Soil nutrient management influences diversity, community association and functional structure of rhizosphere bacteriome under vegetable crop production

Adekunle R Raimi; Obinna T Ezeokoli; Rasheed A Adeleke

doi:10.3389/fmicb.2023.1229873

Soil nutrient management influences diversity, community association and functional structure of rhizosphere bacteriome under vegetable crop production

Front Microbiol. 2023 Sep 28:14:1229873. doi: 10.3389/fmicb.2023.1229873. eCollection 2023.

Authors

Adekunle R Raimi¹, Obinna T Ezeokoli¹, Rasheed A Adeleke¹

Affiliation

¹ Unit for Environmental Sciences and Management, North-West University, Potchefstroom, South Africa.

Abstract

Introduction: Rhizosphere bacterial communities play a crucial role in promoting plant and soil ecosystem health and productivity. They also have great potential as key indicators of soil health in agroecosystems. Various environmental factors affect soil parameters, which have been demonstrated to influence soil microbial growth and activities. Thus, this study investigated how rhizosphere bacterial community structure and functions are affected by agronomic practices such as organic and conventional fertiliser application and plant species types.

Methods: Rhizosphere soil of vegetable crops cultivated under organic and conventional fertilisers in different farms was analysed using high-throughput sequencing of the 16S rRNA gene and co-occurrence network pattern among bacterial species. The functional structure was analysed with PICRUSt2 pipeline.

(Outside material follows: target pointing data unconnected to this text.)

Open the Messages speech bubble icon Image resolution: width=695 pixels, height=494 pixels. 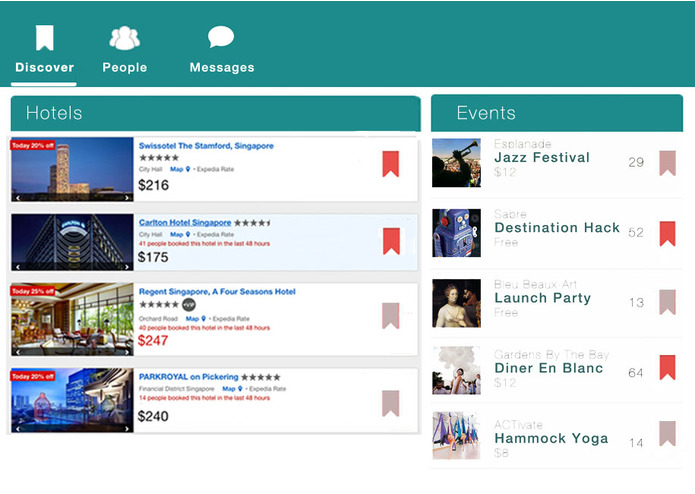pyautogui.click(x=221, y=37)
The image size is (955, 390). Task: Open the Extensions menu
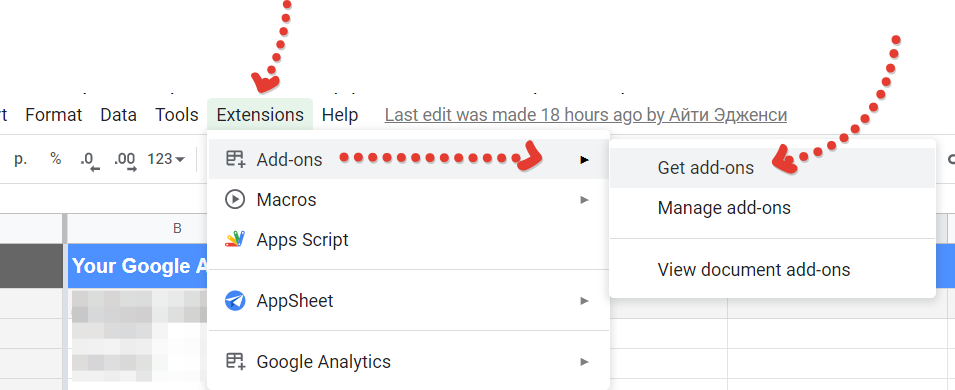tap(260, 115)
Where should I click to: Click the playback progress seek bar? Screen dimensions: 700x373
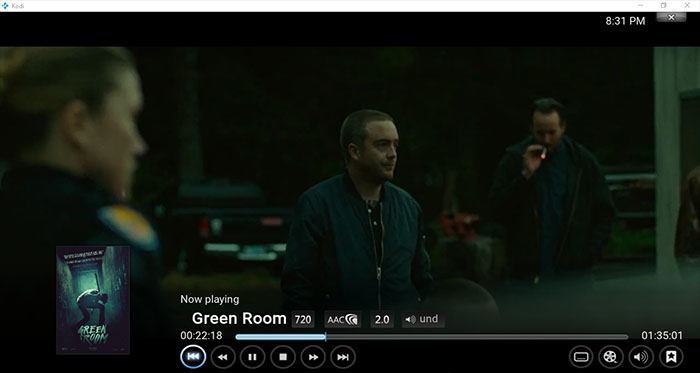[432, 337]
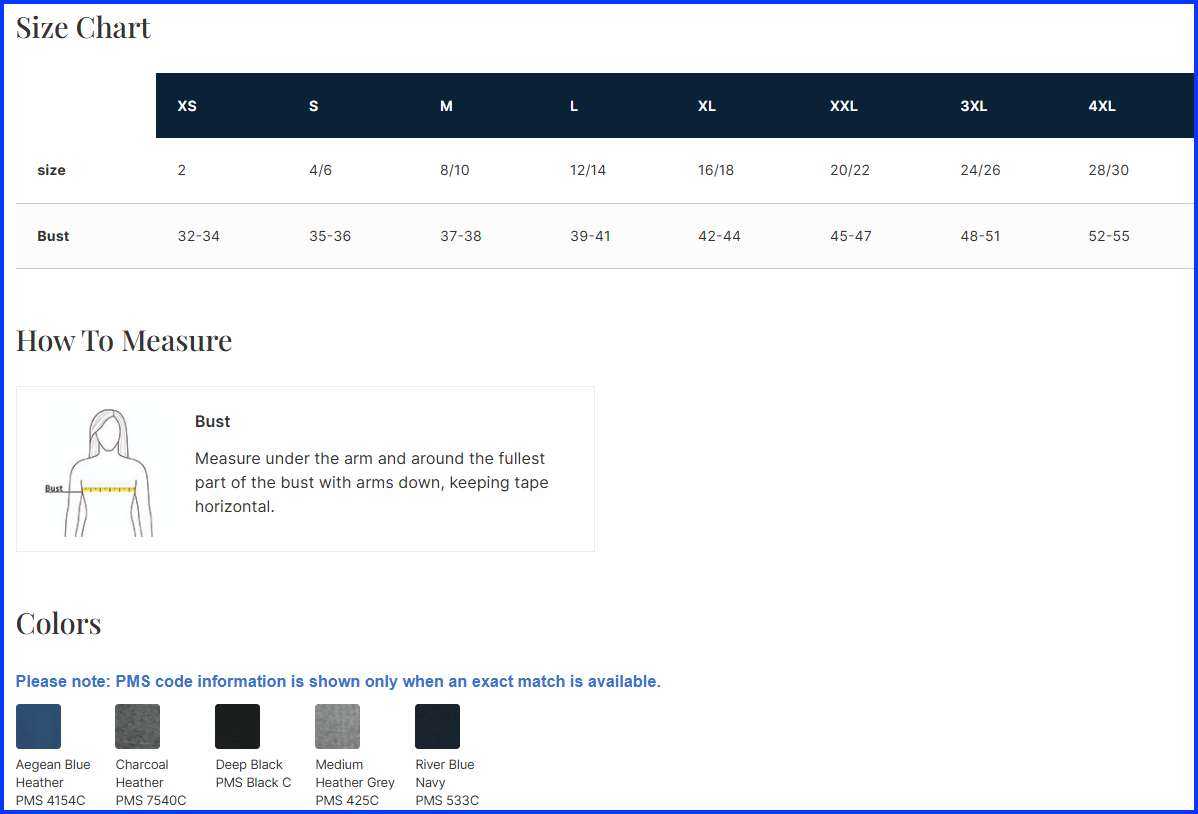Select the 3XL column header
Viewport: 1198px width, 814px height.
pyautogui.click(x=973, y=106)
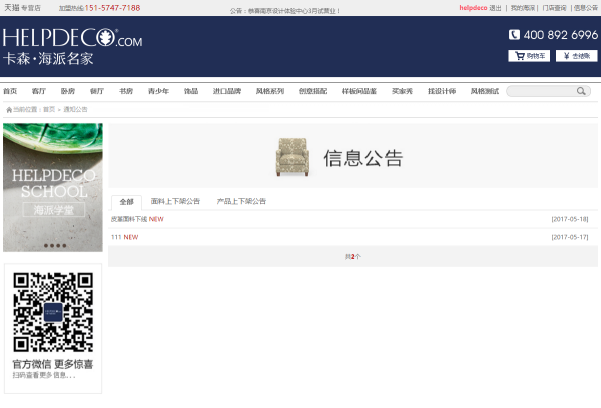Image resolution: width=601 pixels, height=408 pixels.
Task: Open the 客厅 menu item
Action: click(39, 91)
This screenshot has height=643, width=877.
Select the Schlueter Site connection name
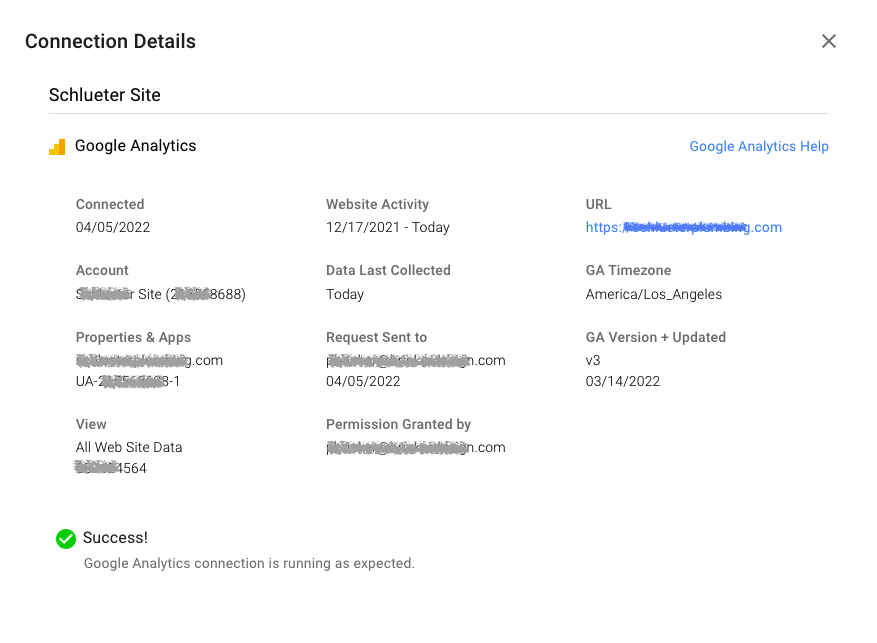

Results: Overall, rhizosphere bacterial communities varied in response to fertiliser type, with soil physicochemical parameters, including NH_4, PO₄, pH and moisture content largely driving the variations across the farms. Organic farms had a higher diversity richness and more unique amplicon sequence variants than conventional farms. Bacterial community structure in multivariate space was highly differentiated across the farms and between organic and conventional farms. Co-occurrence network patterns showed community segmentation for both farms, with keystone taxa more prevalent in organic than conventional farms.

Discussion: Module hub composition and identity varied, signifying differences in keystone taxa across the farms and positive correlations between changes in microbial composition and ecosystem functions. The organic farms comprised functionally versatile communities characterised by plant growth-promoting keystone genera, such as Agromyces, Bacillus and Nocardioides. The results revealed that organic fertilisers support high functional diversity and stronger interactions within the rhizosphere bacterial community. This study provided useful information about the overall changes in soil microbial dynamics and how the changes influence ecosystem functioning under different soil nutrient management and agronomic practices.

Keywords: 16S rRNA gene sequencing; agroecosystem; fertilizers; microbial networks; plant-soil ecology; soil-plant-microbe interactions.